I will leave the Delaware fiduciary duty stuff to the experts, but I thought I would talk a bit about the role that the tax law and financial engineering played in the story. The comp committee wanted to give Ovitz "downside protection," by which they apparently meant a guaranteed salary. To preserve the appearance of pay-for-performance, they offered some of this guaranteed salary in the form of options, but if the options failed to appreciate to at least $50 million, Disney would make up the difference.
This guarantee ran into a 162(m) problem:
To that end, Santaniello concluded that the $50 million guarantee presented negative tax implications for the Company, as it might not have been deductible. Concluding that the provision must be eliminated, Russell initiated discussions on how to compensate Ovitz for this change—from this, an amalgamation of amendments to certain terms of the OEA arose in order to replace the back-end guarantee.
(Opinion pp. 26-27.)
Section 162(m) of the Code provides that corporations may not deduct compensation in excess of $1 million unless it is qualified performance-based compensation. A guarantee means that the compensation is no longer performance-based.

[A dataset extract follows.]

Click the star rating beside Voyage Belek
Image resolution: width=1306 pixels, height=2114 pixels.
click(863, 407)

I find it telling (but not at all unusual) that Disney's response was not to renegotiate for stronger performance-based incentives, but instead to seek a financial engineering solution that allows as little economic downside risk as possible without running afoul of 162(m). Disney accomplished this by, among other things, lowering the strike price of some of Ovitz's options to at-the-money and increasing the severance package. Long-dated at-the-money options are almost as good as receiving cash or stock, but produce better tax consequences for the executive. I have written extensively about how the tax code distorts financial incentives in the private equity context. The public company context is, sadly, even more distorted. When it comes to corporate governance, tax only hurts. It never helps.

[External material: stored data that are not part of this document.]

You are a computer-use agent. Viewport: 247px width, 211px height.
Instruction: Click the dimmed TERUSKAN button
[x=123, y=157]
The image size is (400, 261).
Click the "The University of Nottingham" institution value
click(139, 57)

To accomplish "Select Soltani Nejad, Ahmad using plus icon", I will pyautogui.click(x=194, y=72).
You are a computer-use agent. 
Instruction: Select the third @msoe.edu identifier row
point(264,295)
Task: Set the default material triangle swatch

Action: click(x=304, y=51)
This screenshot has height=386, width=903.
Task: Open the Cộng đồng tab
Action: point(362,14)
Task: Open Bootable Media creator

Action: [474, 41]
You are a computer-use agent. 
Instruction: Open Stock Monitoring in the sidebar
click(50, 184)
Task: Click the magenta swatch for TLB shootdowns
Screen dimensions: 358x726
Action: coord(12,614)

Among other problems, the Code encourages the sort of financial engineering that makes meaningful review by a board of directors more difficult. If Ovitz were simply offered $150 million in straight cash, guaranteed, the board might have asked more questions. Instead, to ensure that the compensation was deductible, Ovitz received a package that was economically similar to cash, but more complicated and confusing. The desire to camouflage the compensation is not primarily tax-related, but the tax Code's bias against cash salaries doesn't help.
The end result was a nonsensical compensation design that, as Professor Murphy testified, provided
perverse incentives for Ovitz to perform badly and get fired. The
Board gets a free pass on this silly compensation design, apparently, because of the
"type of person" Ovitz is. The Chancellor, seemingly dismissing the relevance of incentives, explains:
First, based upon my personal observations of Ovitz, he possesses such an ego, and enjoyed such a towering reputation before his employment at the Company, that he is not the type of person that would intentionally perform poorly. Ovitz did not build Hollywood’s premier talent agency by performing poorly. Second, nothing in the trial record indicates to me that Ovitz intended to bring anything less than his best efforts to the Company.
(Opinion p. 132.) It should not be enough to point to an executive's reputation as a stand-up guy. Incentives matter, and contracts should be designed with financial incentives in mind. (Otherwise we should just drop the pay-for-performance charade and give cash.) I don't think it's unreasonable to expect compensation committee members to understand a bit about incentives and conduct some meaningful review of the contracts.
Whether meaningful review of the compensation design is a matter for Delaware law or "best practices" I do not have the expertise to say. But I will suggest that if Delaware doesn't get its act together with respect to executive comp, we may soon see federal intervention, for better or for worse, perhaps through the tax Code. And that's not likely to help anyone.